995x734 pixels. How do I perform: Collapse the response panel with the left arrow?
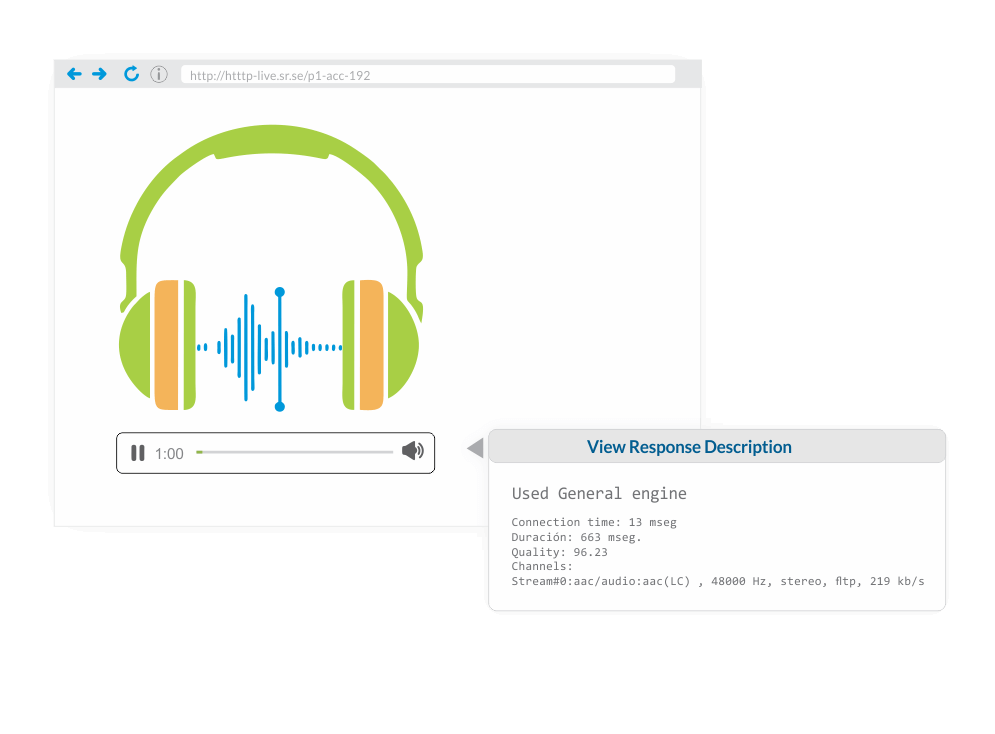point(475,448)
---
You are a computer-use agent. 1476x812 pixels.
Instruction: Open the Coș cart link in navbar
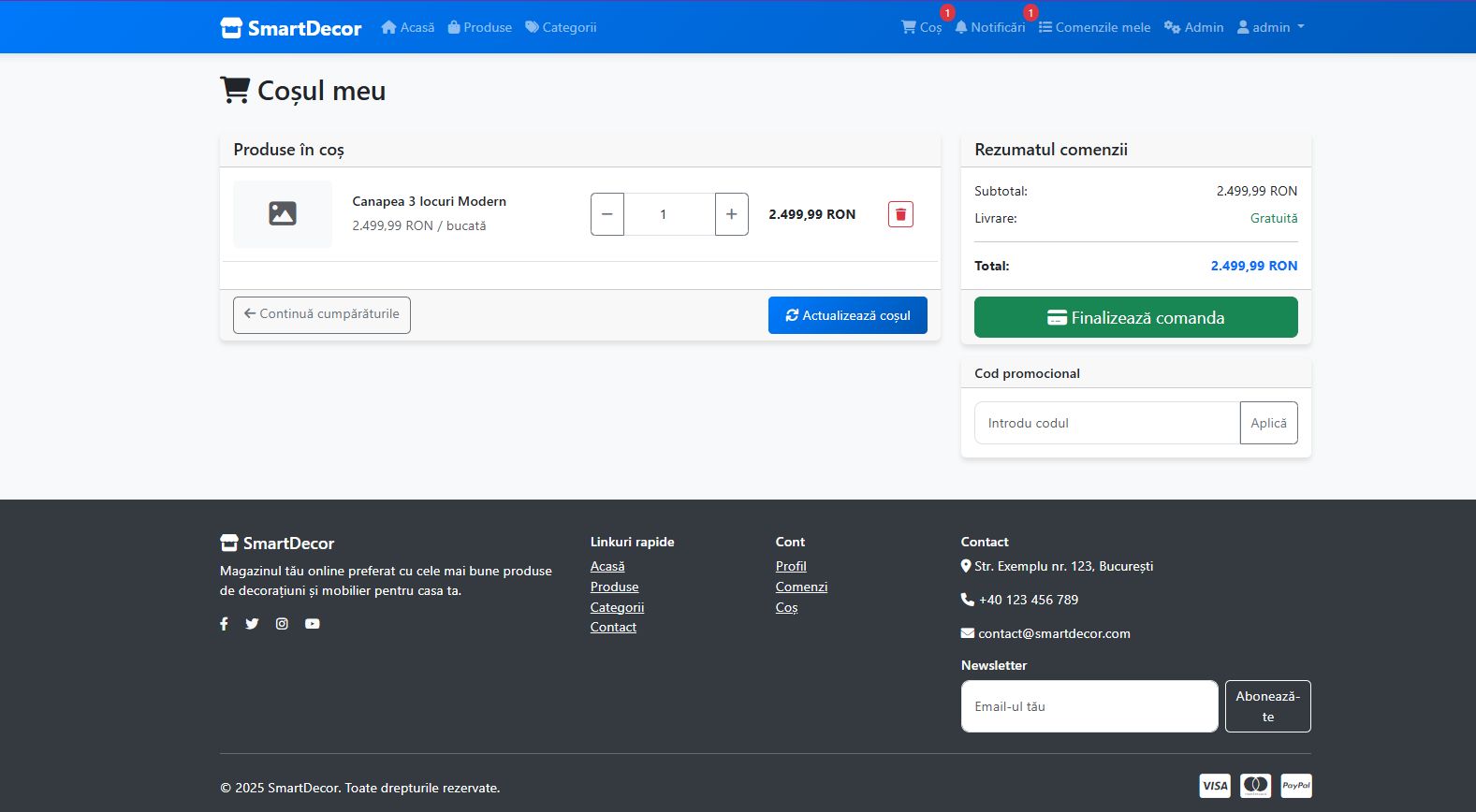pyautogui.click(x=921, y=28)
--
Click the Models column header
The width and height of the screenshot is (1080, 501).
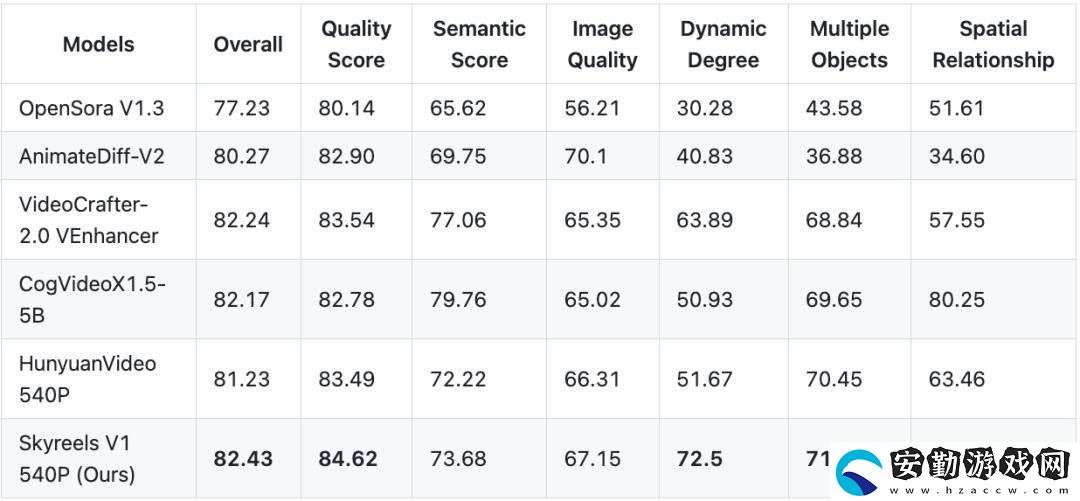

# INSTRUCTIONS TO FOLLOW
In the listing above, locate the line with "Click the Models column header" and the line with "The width and", then extract exactly those lines and every line between them, and nothing more.

# SOLUTION BELOW
Click the Models column header
The width and height of the screenshot is (1080, 501).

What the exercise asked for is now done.